I didn't know enough about Boozer before he left Cleveland to care all that much about what he did as far as his treatment of Mr. Gund and the Cavaliers.  The same goes for most of the athletes involved in odd situations when it comes to pushing their way out of town.  The business of sports has long been dominated by disloyalty and worship of the self and the almighty dollar.  More often than not, spending the time to worry about that sort of thing (especially when it's a player on someone else's team) doesnt feel as though it's worth the time as it only takes us away from enjoying all the good about sports.

So back we come to Elton Brand.  What makes rooting for him to stay in Los Angeles such a strong feeling for me is that -- to my knowledge -- Brand is one of the 'good guys.'  He is an excellent basketball player whom I (others, too?) have internally managed to turn into one of the magnanimously selfless symbols of what sports are all about.

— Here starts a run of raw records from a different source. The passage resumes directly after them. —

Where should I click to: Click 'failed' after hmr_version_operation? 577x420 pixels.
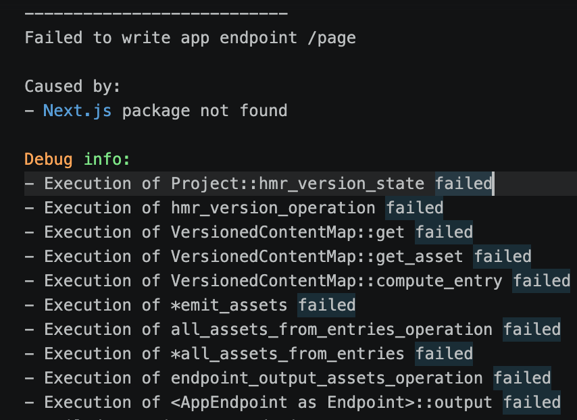[x=415, y=208]
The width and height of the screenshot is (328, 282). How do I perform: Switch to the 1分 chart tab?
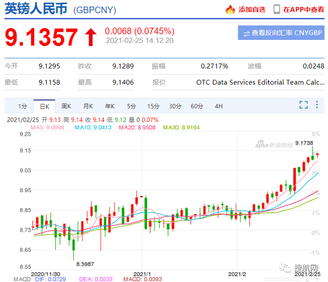[23, 106]
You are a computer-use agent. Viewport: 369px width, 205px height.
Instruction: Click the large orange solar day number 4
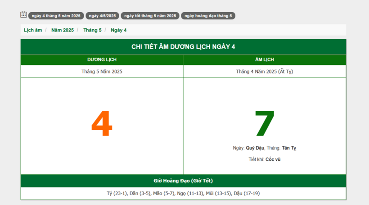(x=102, y=124)
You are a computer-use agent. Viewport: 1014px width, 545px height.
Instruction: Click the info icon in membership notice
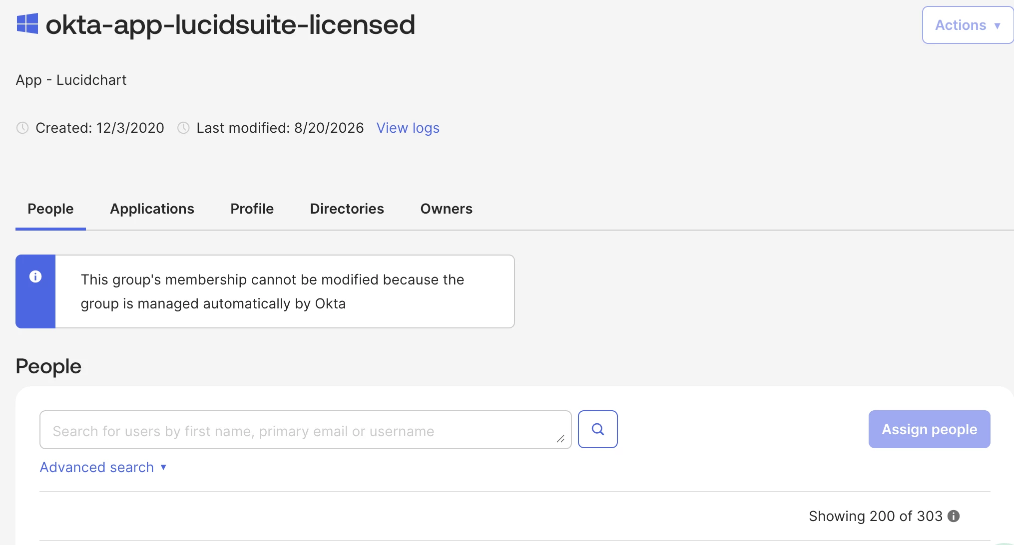(x=35, y=276)
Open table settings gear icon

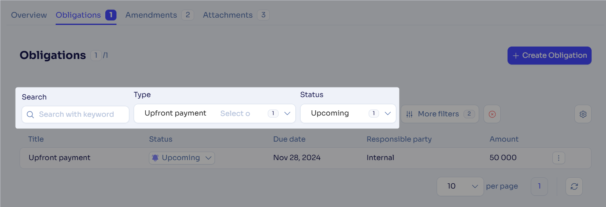point(583,114)
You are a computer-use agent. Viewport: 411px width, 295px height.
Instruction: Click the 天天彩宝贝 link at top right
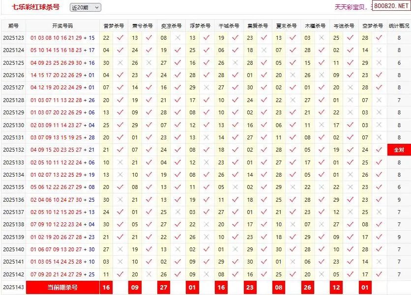click(351, 7)
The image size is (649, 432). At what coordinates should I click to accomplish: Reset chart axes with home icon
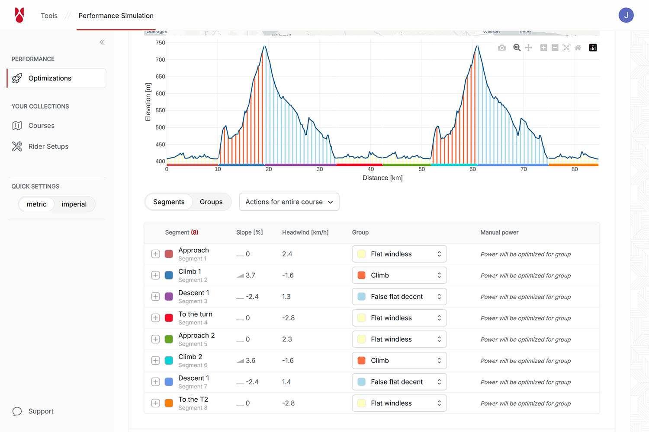[x=578, y=48]

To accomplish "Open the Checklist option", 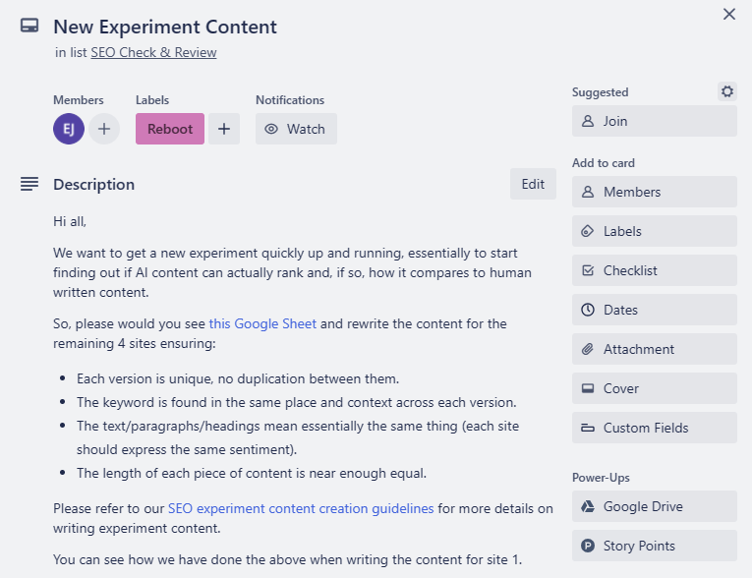I will [654, 270].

Brand is a career 20-and-10 guy who seems to play hard every second of every game.   He works on defense and does all the hustling and the 'little things' that make us realize when we watch him that this guy really seems to care about winning basketball games.  He has a reputation for being a good teammate, and he has toiled away in Los Angeles for the vast majority of his career without ever letting much complaining slip out of his mouth.  Brand is polite and beautifully-spoken, and he has a reputation as one of the best family men and most dedicated charity-doers across the league.

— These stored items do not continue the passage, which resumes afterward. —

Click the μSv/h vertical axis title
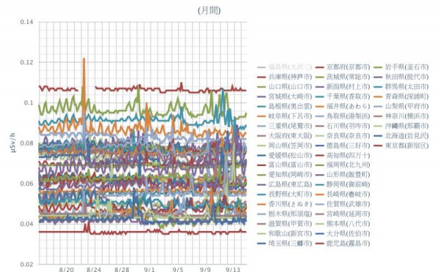 coord(13,143)
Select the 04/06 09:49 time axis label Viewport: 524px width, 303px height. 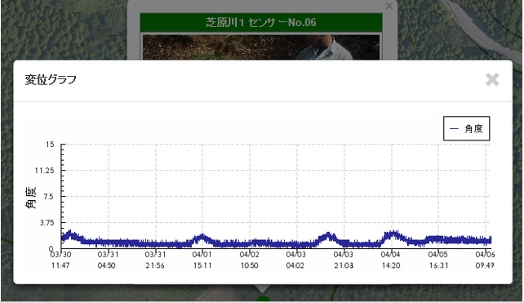pos(485,260)
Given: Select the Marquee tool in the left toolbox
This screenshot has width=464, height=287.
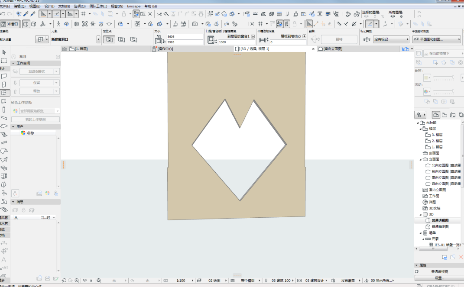Looking at the screenshot, I should [4, 61].
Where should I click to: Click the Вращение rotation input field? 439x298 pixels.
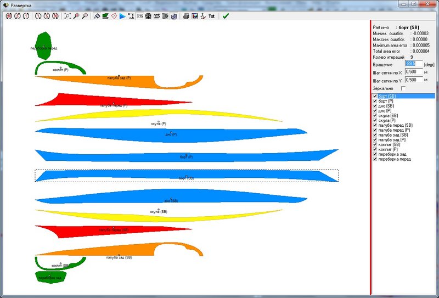click(x=414, y=64)
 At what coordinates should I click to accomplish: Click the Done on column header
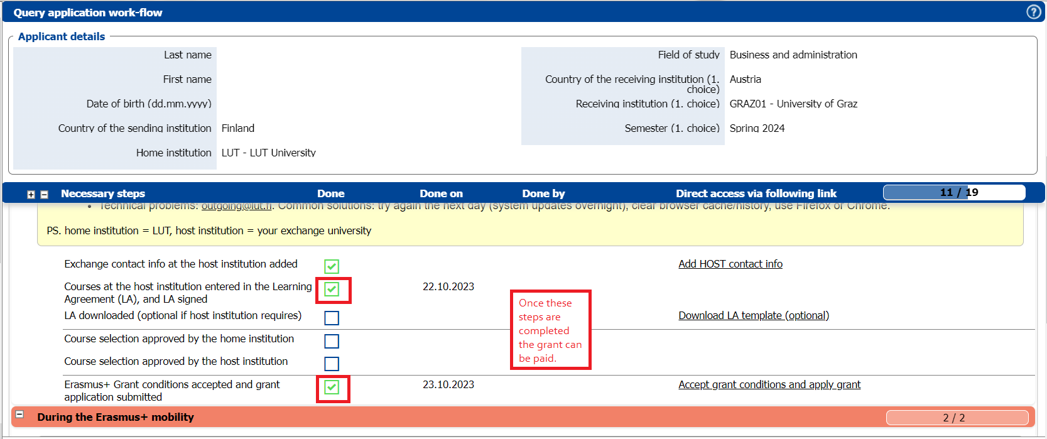point(441,193)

The man suffered a debilitating injury and spent the season fighting back so that he could get on the court for at least a few games at the very end just because he loves the game that much.   This is the sort of guy who could be a franchise centerpiece for nearly every team in the league: Big man, excellent production and skills, work ethic, intelligence and a good citizen to boot.

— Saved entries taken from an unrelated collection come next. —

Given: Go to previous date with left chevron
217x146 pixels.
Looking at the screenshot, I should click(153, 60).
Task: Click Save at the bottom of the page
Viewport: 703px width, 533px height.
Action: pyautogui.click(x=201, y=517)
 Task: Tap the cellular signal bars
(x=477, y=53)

So when it comes to NBA players, there aren't many I like better than Elton Brand.  That's because I know enough about him to put him on a pedestal but not enough about him to know that he's possibly just another human being who messes up his share in life like anybody else. 

Because the comfort that athlete-as-godlike image seems to bring to us as fans, the idea of Brand doing anything to change that image is quite disconcerting.  Because in a world that so often decided in hero-villain classifications, there might not be any room for the grey area that should buffer Elton Brand from simply becoming a 'villain' with relative immediacy.  Never mind that Brand and the Clippers never reached an agreement and that he hasn't done anything to breach his contract or the rules of the collective bargaining agreement.  Never mind that sometimes in life, there are unexpected developments, and the need to react to them changes our plans, even the best-laid ones.  Never mind that the previous sentence indicates that there are certainly rationalizations to be made for Elton Brand should he choose to take the $90 million offer on the table (much less fly across the country to consider it with his agent) from Golden State or a similar one that may be coming from Philadelphia.

Instead, Brand takes one flight across a couple of time zones to talk over an offer of $90 million -- something that it seems plenty of sane humans would do -- and the villainizing may already be commencing.   It doesn't seem that he'll be simply a human being who made the best decision for himself and his family no matter what happens from here.  It feels as though Brand will either be a hero for sticking by his team and showing them some loyalty when they did the same for him, or he'll be a joker who went back on his word, which was that he intended to sign with the Clips.

As Adam Sandler once remarked to Daman Wayans in "Bulletproof," it seems unfair that we are so willing to lump people into categories of black and white when an enormously vast majority of human life takes place in the grey area.

It would be nice for us to figure out how to avoid this compulsive use of superlatives and extreme classifications -- and yours truly is certainly somewhere near the front of the line for responsibility for the problem.

But while we're working on that, I can't help but hold onto the figures of sports idealism that I have left.  Please stay in LA, Elton!